À Genève, les socialistes du Temple-Unique étaient toujours les alliés du parti radical, et un petit incident qui se passa dans le courant de mars en donna une nouvelle preuve. Un avocat radical, M. Amberny, était venu offrir ses services au Comité cantonal de l’Internationale, qui les avait acceptés ; un marché avait été conclu : M. Amberny poserait sa candidature au Grand-Conseil, et les Comités feraient voter pour lui les ouvriers-électeurs. Or, les ouvriers du bâtiment, mécontents de leurs salaires, que les patrons avaient abaissés, songeaient justement à préparer une grève pour obtenir une augmentation. Mais une grève à ce moment n’eût pas fait les affaires de la candidature de M. Amberny ; donc le Comité cantonal décida que la grève, étant inopportune, n’aurait pas lieu. Et le Journal de Genève ayant annoncé tout de même que les ouvriers du bâtiment projetaient de se mettre en grève, M. Amberny protesta contre cette fausse nouvelle par une lettre qui parut le 15 mars, et où il disait :

« J’affirme, d’après des renseignements certains, et en vertu d’une autorisation expresse, qu’aucune grève n’a été décrétée pour le canton de Genève, que le projet n’en a pas même été conçu, et qu’enfin l’Internationale n’arrêtera aucune mesure semblable dans notre canton en 1872. S’il fallait une sanction à cette affirmation absolue, j’ajouterais que je m’impose d’avance une amende de mille francs, à verser à l’hôpital cantonal, si l’Association internationale décrète, cette année, une grève générale ou même partielle à Genève. »

Le Bulletin, dans son n° 4 (20 mars), releva vertement cet étrange langage :


Qu’est-ce que c’est que cette plaisanterie ? Qui est ce Monsieur Amberny, avocat genevois, qui vient parler au nom de l’Internationale, et qui déclare solennellement que l’Internationale ne décrétera pas de grèves cette année ?... Nous déclarons, pour nous, que M. Amberny n’a pas été autorisé par l’Internationale à parler en son nom ; que si telle ou telle personnalité lui a donné une autorisation pareille, elle n’en avait pas le droit... La Fédération jurassienne, qui a une Section à Genève, inflige donc un désaveu public à M. Amberny.

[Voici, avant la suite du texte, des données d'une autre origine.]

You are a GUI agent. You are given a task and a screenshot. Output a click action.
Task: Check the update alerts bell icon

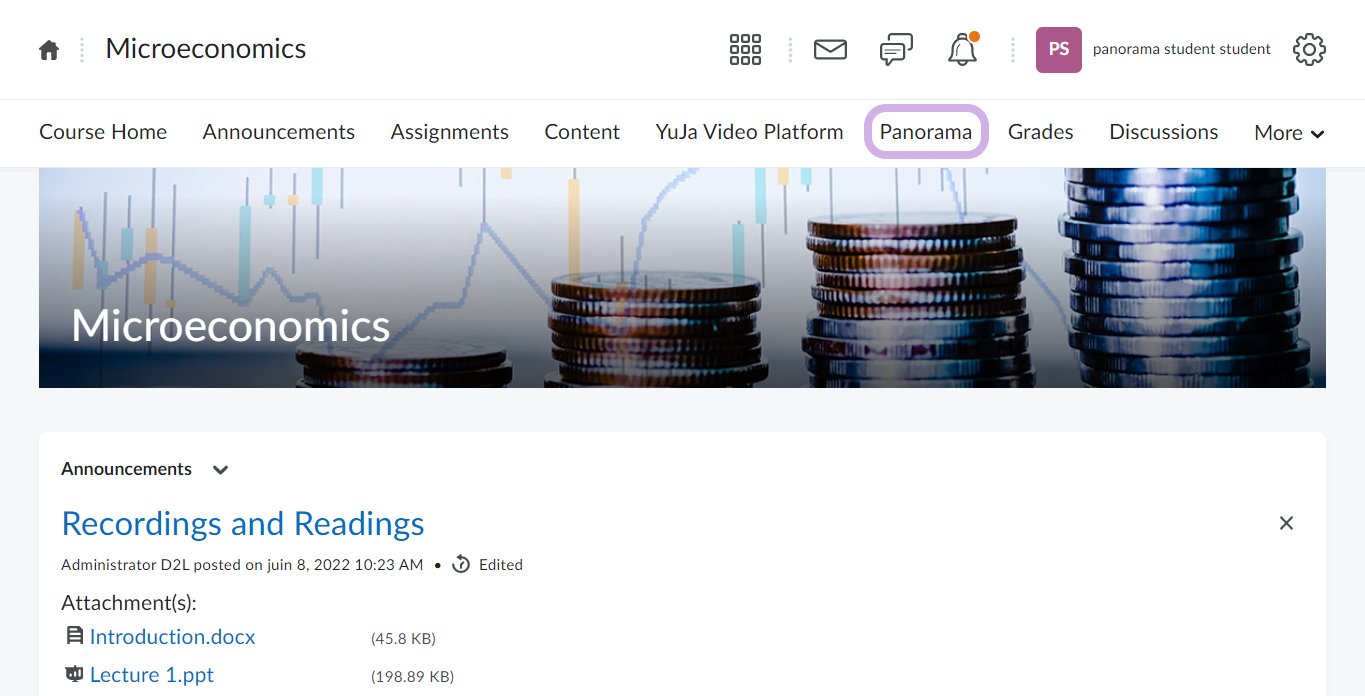point(962,49)
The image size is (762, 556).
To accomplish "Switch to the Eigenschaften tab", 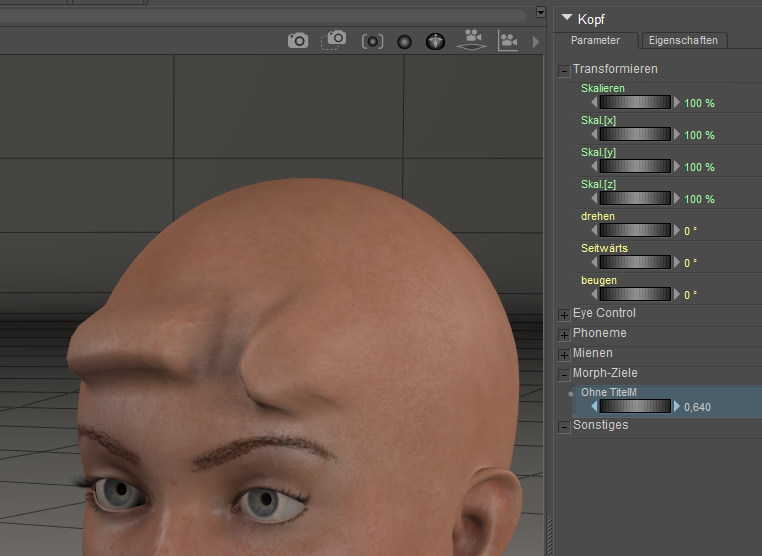I will pyautogui.click(x=684, y=40).
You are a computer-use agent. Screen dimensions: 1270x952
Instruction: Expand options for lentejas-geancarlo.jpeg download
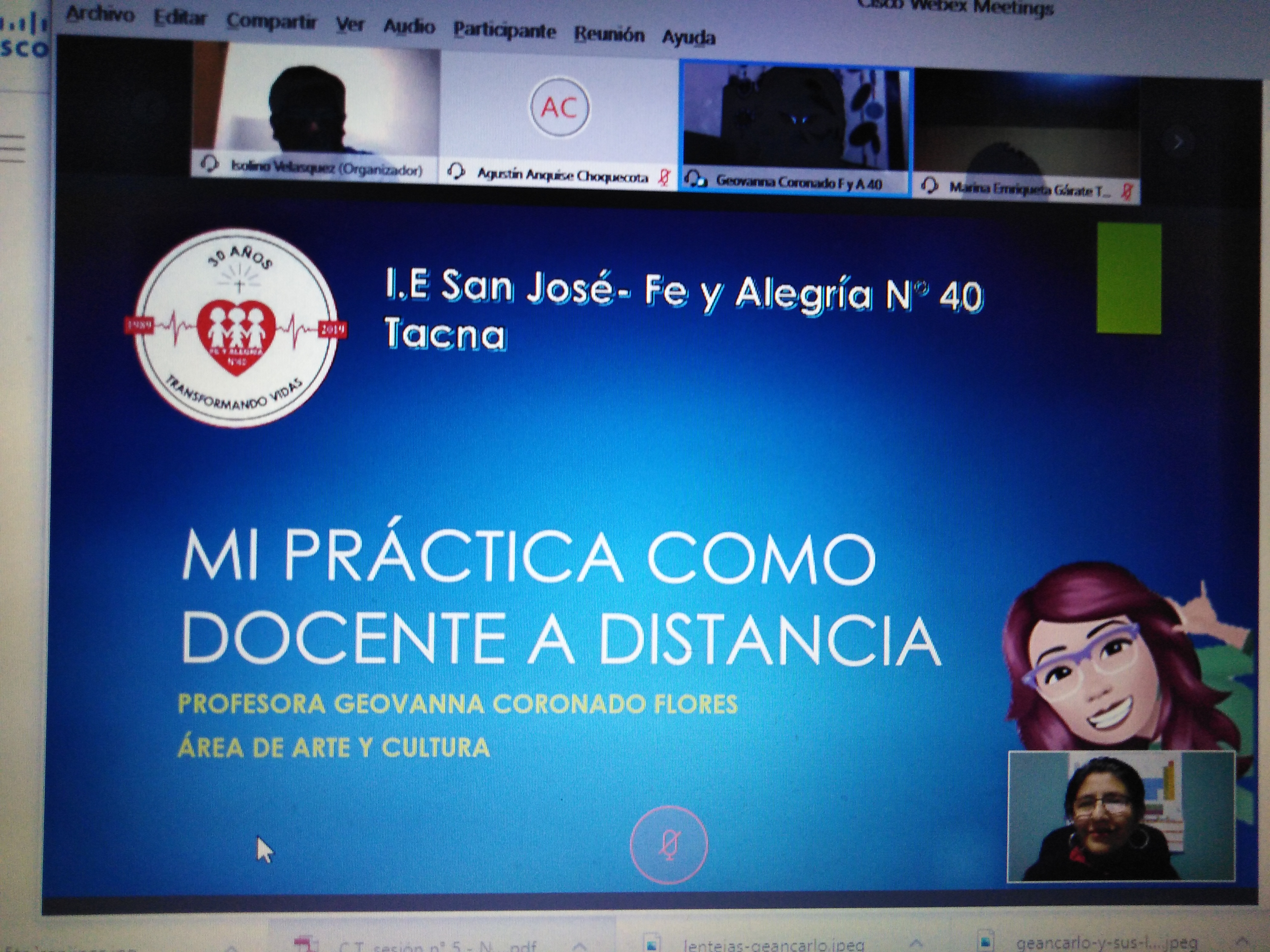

Si la Fédération romande, plus particulièrement intéressée dans cette question, n’en fait pas autant de son côté, tant pis pour elle.

  1. Par l’intermédiaire de Gustave Jeanneret (voir p. 172).
  2. À propos de la reproduction dans le Bulletin de cet article de Lanjalley, Engels et Lafargue prétendirent que la circulaire de Sonvillier « fut envoyée par les hommes de l’Allliance à tous les journaux radicaux », et que « la République française de M. Gambetta s’empressa de reconnaître leurs services par un article plein d’encouragements pour les jurassiens et d’attaques contre la Conférence de Londres » (L’alliance de la démocratie socialiste, etc., p. 27).